Posted by: anoncensorious at March 18, 2009 6:05 PM

anoncensorious, I'd love to learn more about mi-century modern and would appreciate it if you could post some of your favorite local architects. (sorry to pull this off-topic)

Posted by: steve at March 18, 2009 6:20 PM

"Some of my favorite architects were little noticed Bay Area regionalist architects who did modern homes in the 50's and 60's that were not following the latest trends, but instead had a sort a minimalist design that was both West Coast and Asian. They used natural materials, especially wood, and to me at least, they are not nearly as dated as some other homes from the 60's are."

The warmth that the natural materials add without fussiness is what I love the best when it comes to mid century homes. (And what I love about Arts & Crafts for that matter.) I agree with Steve - anoncensorious, links to your favorite stuff, please!

(And yes, I apologize for thread hijacking too.)
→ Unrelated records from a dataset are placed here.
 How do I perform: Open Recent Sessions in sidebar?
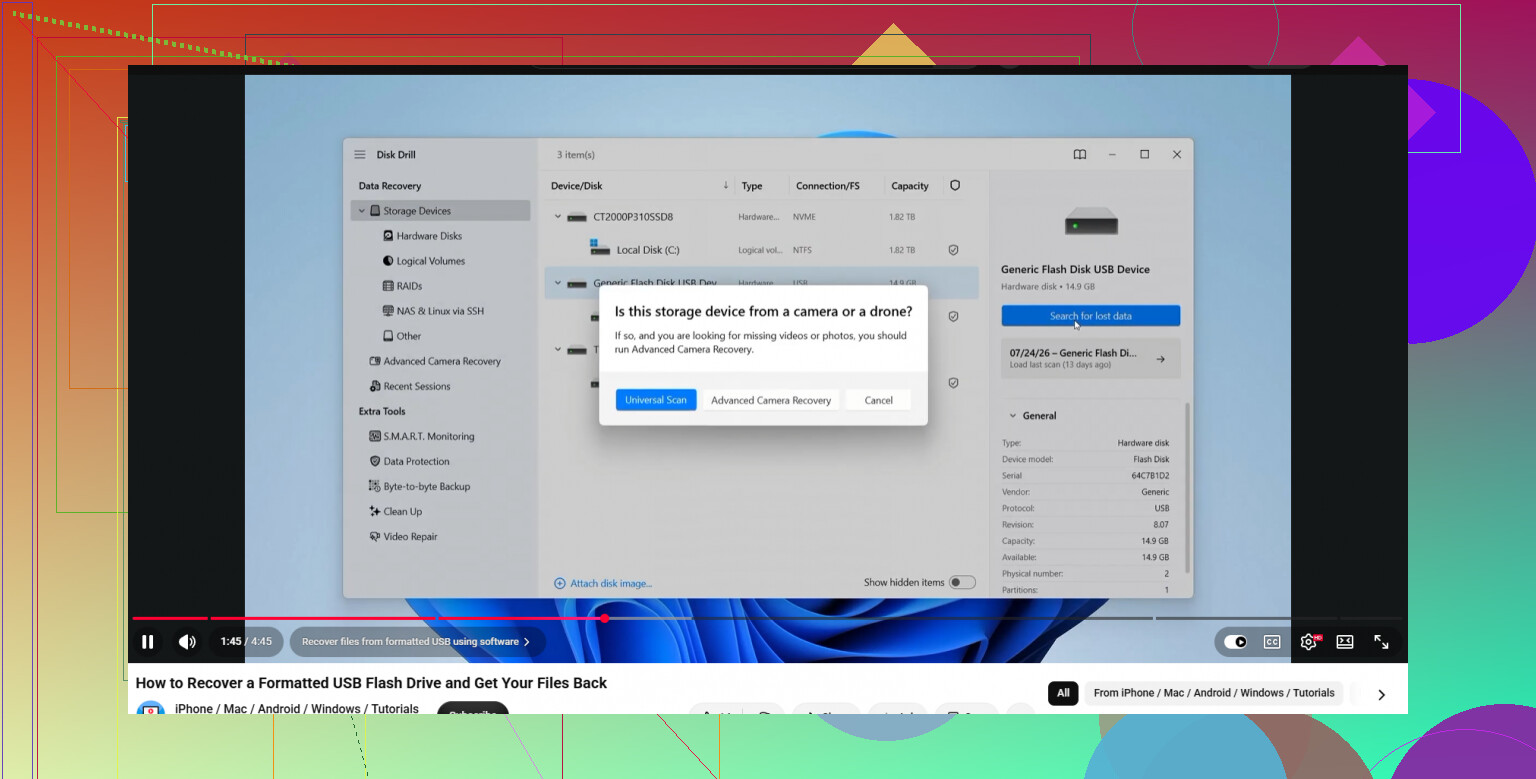click(x=410, y=386)
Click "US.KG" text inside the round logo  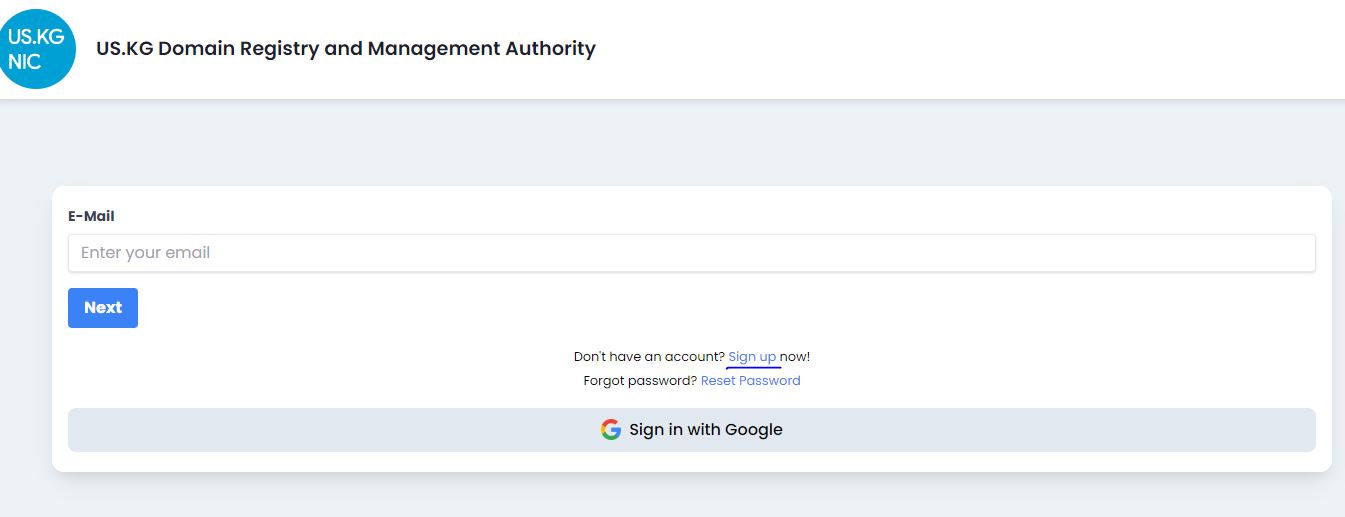pos(36,37)
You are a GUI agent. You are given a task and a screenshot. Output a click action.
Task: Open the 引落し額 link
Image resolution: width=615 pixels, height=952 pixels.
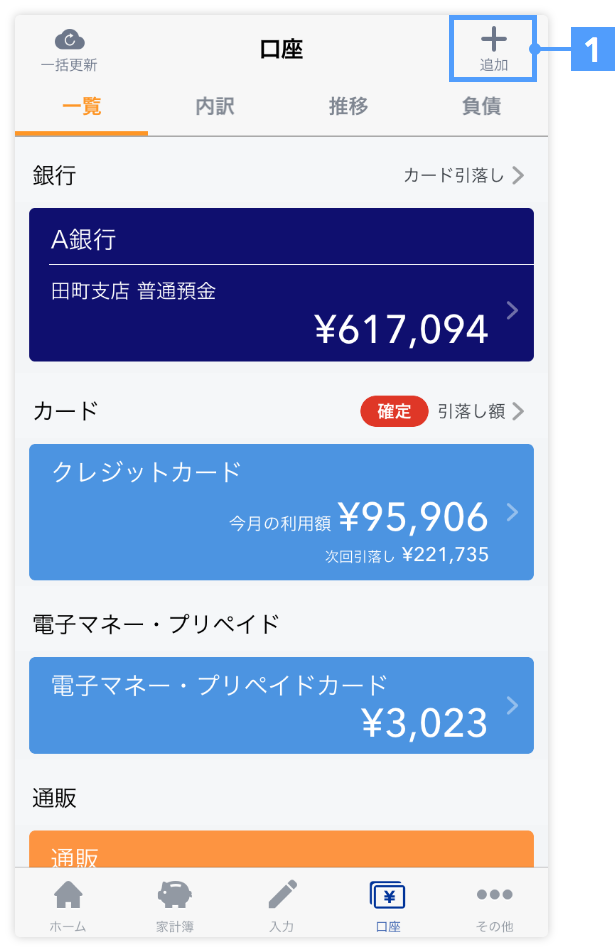tap(480, 411)
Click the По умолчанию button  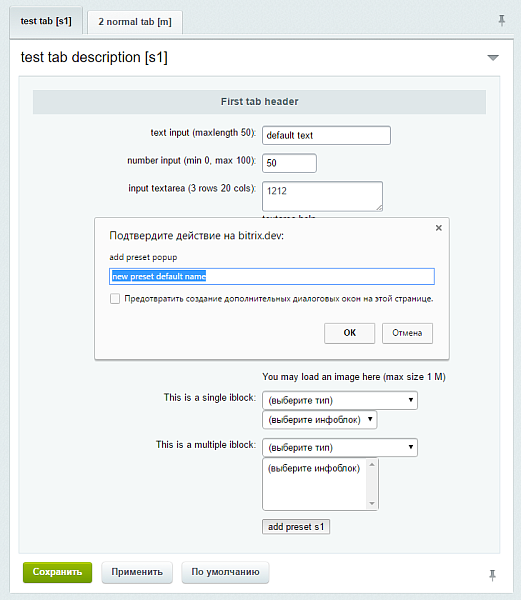(225, 572)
Posted by: kthnxybe at March 18, 2009 6:41 PM

And then the question remains - how to do that warmth without preciousness nowadays? What type of materials make sense now, both ecologically and cost-wise?

Some people really like a glass staircase, and I don't think it has to look "mall like." It's hard to tell from renderings anyway.
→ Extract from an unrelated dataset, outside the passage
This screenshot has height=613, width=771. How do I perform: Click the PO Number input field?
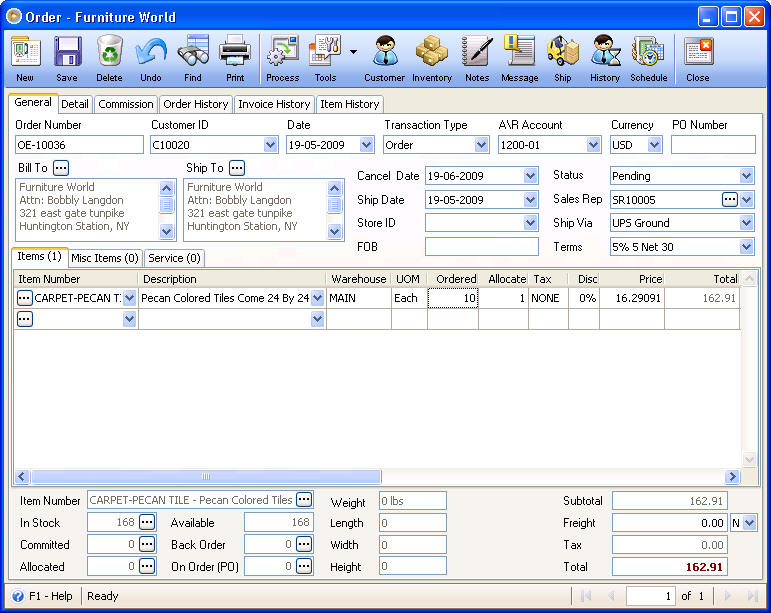click(713, 145)
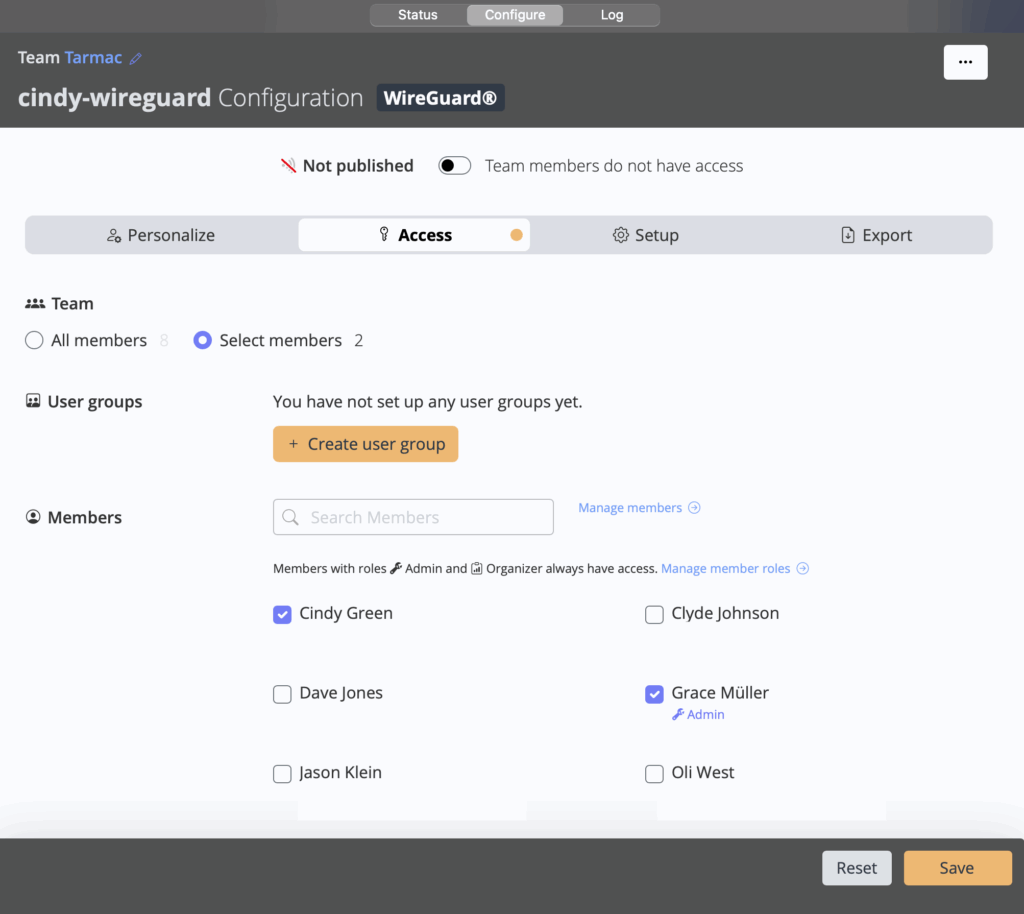Click the crossed-out Not published icon
The image size is (1024, 914).
pyautogui.click(x=288, y=166)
I am not putting down 3119 Harrison so much as wondering where good design is headed off to. I have liked some of the pre fab/modular homes on fablist, for instance.

Posted by: kthnxybe at March 18, 2009 6:47 PM

(errm, that's not a glass staircase, I don't think, but glass staircase is my personal shorthand for that ultra modern look.) ;-)
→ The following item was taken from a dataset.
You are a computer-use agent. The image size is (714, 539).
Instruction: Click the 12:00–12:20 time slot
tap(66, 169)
Posted by: kthnxybe at March 18, 2009 6:49 PM

To answer Steve's request:

Some of my favorite Mid-Century modernists who were trying to work with woods and a more Asian/West Coast aesthetic include; Charles Warren Callister, John Marsh Davis (Zen-modern houses in the 60's in Marin County), Mario Corbett, Beverley David Thorne, Campbell and Wong, and Mark Mills down in Big Sur/Carmel. These designers and others had developed a NORTHERN CALIFORNIA style that was both natural and contextural and seemed to fit within the landscape, culture, and in my opinion, they have aged well and are sought after.

I guess this is way off topic, and I apologize to the editor. I like 3119 Harrison, but in some strange way it already seems dated to me because it is part of an over used vocabulary that will be in the future a reminder of the now vanished real estate bubble.

Posted by: anoncensorious at March 18, 2009 7:18 PM

Check out the book "Forgotten Modern (California Houses 1940 - 1970)" as a good source for some of these designers (not all were architects). Also, I forgot to add Jack Hillmer, who did some fantastic mid-century homes in the Bay Area that had the NorCal-Pacific-Asian style with lots of natural materials. (Thanks to the editor for allowing this off topic sidebar.) I do like 3119 Harrison because it does take a strong design position and hope they find success.

Posted by: anoncensorious at March 19, 2009 5:00 PM

One of the two units at 3119 Harrison has hit the MLS. Asking $2,370,000 or $790 per square foot.

Posted by: SocketSite at March 20, 2009 9:26 AM

I told you there was a prime Bernal. I can now narrow "prime" down from north face with view to 3119 Harrison.

Posted by: sparky-c at March 20, 2009 9:31 AM

2.37M for both unit? Sweet!

Wait... 2.37M each unit? LOL.

Posted by: San FronziScheme at March 20, 2009 9:38 AM

Drove by this today, still nothing going on. Did they run out of money?